The problem with this black-box structure is that server-side changes are invisible to users. Whether TTL changes, cache calculation logic changes, or the quota denominator itself changes, users only see “seems like it’s draining faster today.” seanGSISG analyzing 119,866 log entries to prove the TTL change, cnighswonger reverse-engineering the quota formula — these should have been a matter of reading a spec sheet.
Context Bloat and Quota Spikes
Anthropic engineer Boris Cherny (@bcherny) commented on Issue #45756. He cited two root causes.
First, the combination of the 1M-token context window and TTL. Claude Code’s main agent uses 1-hour cache, but pausing a session for over an hour and resuming causes complete cache invalidation.

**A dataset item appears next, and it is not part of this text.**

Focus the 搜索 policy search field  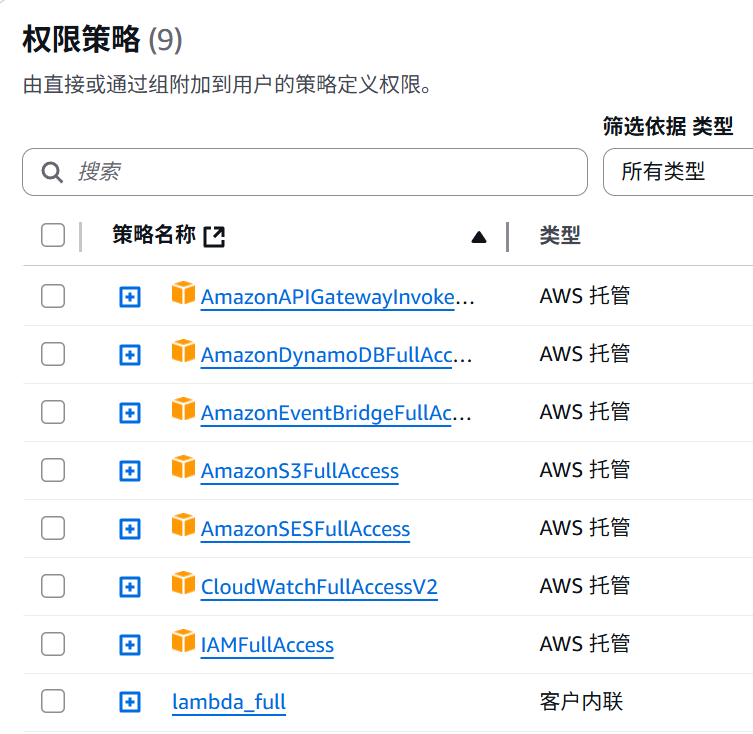pyautogui.click(x=305, y=172)
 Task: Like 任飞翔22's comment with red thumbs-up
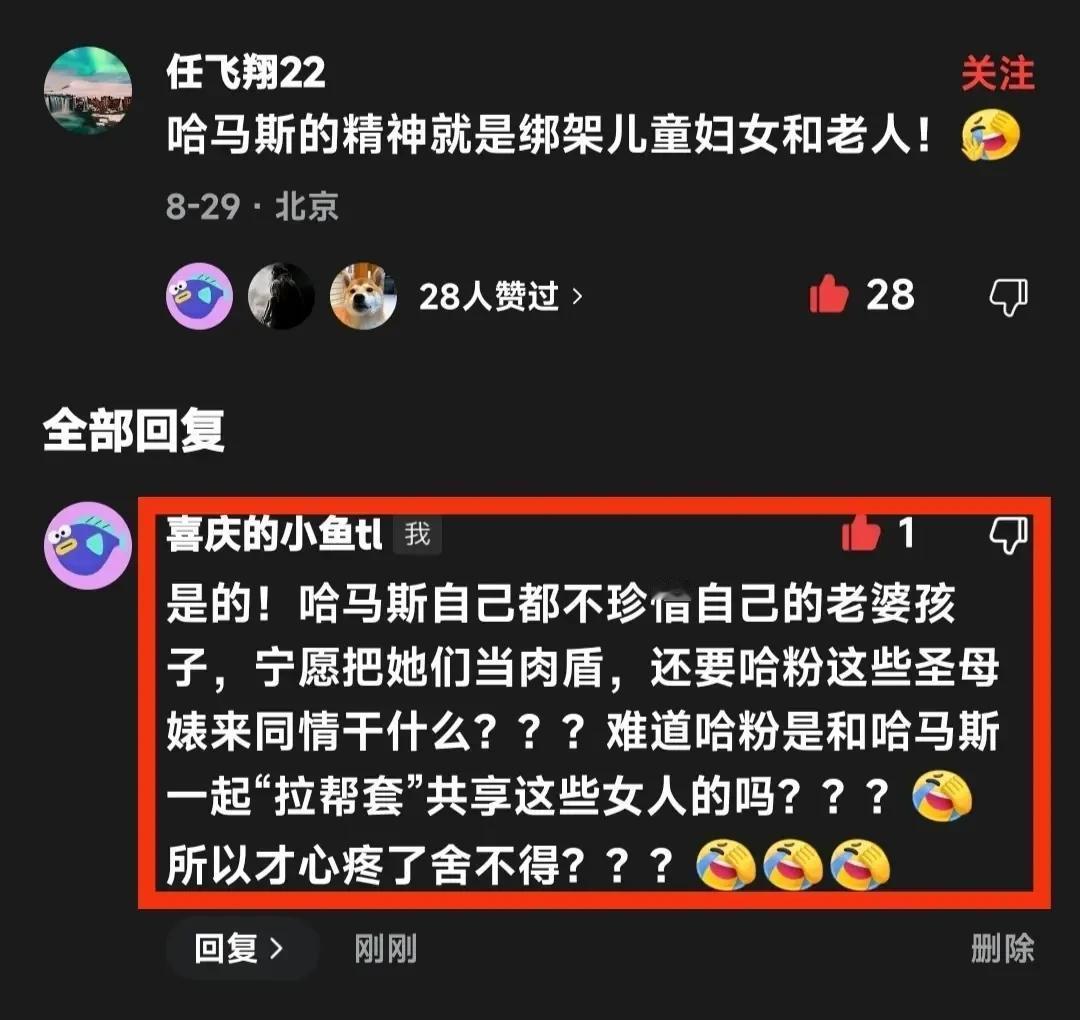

This also occurs during auto-compact when sessions balloon to near 1M context.
Second, multiple background agents consuming from the shared quota.
graph TD
A[Session start] --> B[Tool calls / file reads]

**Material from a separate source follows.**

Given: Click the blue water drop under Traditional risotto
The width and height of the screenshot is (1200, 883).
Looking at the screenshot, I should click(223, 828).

B --> C[Context accumulation<br/>32k → 966k tokens]
C --> D{Idle > 5 min?}
D -->|Yes| E[Cache expires<br/>5-min TTL]
D -->|No| F[Cache read<br/>low cost]
E --> G[cache_creation triggered<br/>full context re-written]
G --> H[Major quota consumption]
C --> I{Context near limit?}
I -->|Yes| J[auto-compact triggered<br/>entire context sent in one API call]
J --> K[Maximum quota spike]
K --> A
H --> A
The author’s measurements showed context growing through these cycles.
- Segment 1: 32k → 783k (835 calls) → auto-compact
- Segment 2: 39k → 966k (1,842 calls) → auto-compact
- Segment 3: 55k → 182k (222 calls) → active
When auto-compact fires near 1M context, a single API call generates approximately 960k tokens of cache_creation. Under the 5-minute TTL regime, this repeats during normal operation.
Anthropic’s Response
Anthropic announced the following measures.
- Considering changing the default context window from 1M to 400k
- UX improvement to prompt
/clearwhen reopening old sessions (shipped) CLAUDE_CODE_AUTO_COMPACT_WINDOW=400000 claudeavailable now for experimental 400k testing- Bug fix in v2.1.90: an issue where starting a session after quota exhaustion triggered overage mode that locked onto 5-minute TTL
However, the Issue #45756 author’s case didn’t involve overage mode, so this fix doesn’t explain it. On the relationship between quota consumption and cache_read tokens, Anthropic said only that they would “follow up.”
Neither Issue mentioned any plans to disclose absolute quota values. While offering symptomatic fixes like context reduction, UX improvements, and bug patches, Anthropic hasn’t addressed the fundamental transparency issue of disclosing what’s inside the quota.
Third-Party Workarounds
For users who can’t wait for official fixes, the community has produced two workarounds.
The first is version pinning.
Pin to v2.1.81, before the regression. Apply with npm install -g @anthropic-ai/claude-code@2.1.81.
The second is an interceptor. claude-code-cache-fix forces 1-hour TTL and corrects cache fingerprint instability. Some Max 20x users have reported roughly 3-4x quota improvement.
Both are third-party tools outside Anthropic’s control. As with the OpenClaw case we previously covered, how these tools are treated under Anthropic’s policies deserves caution.
Third-party harnesses locked out of Claude Code subscriptions, the Issue documenting Claude Code quality regression, and now this silent TTL change and quota opacity. March-April 2026 has been a period of unannounced changes and information asymmetry.
A Hacker News commenter put it succinctly. “After getting rug-pulled, you have to verify every time whether something is wrong or it’s your own fault. That verification cost itself is a massive loss.”
The tools used in the investigation are available as OSS.
cnighswonger/claude-code-cache-fix’s quota-analysis --source mode lets you run the same analysis against your own ~/.claude/projects/ logs.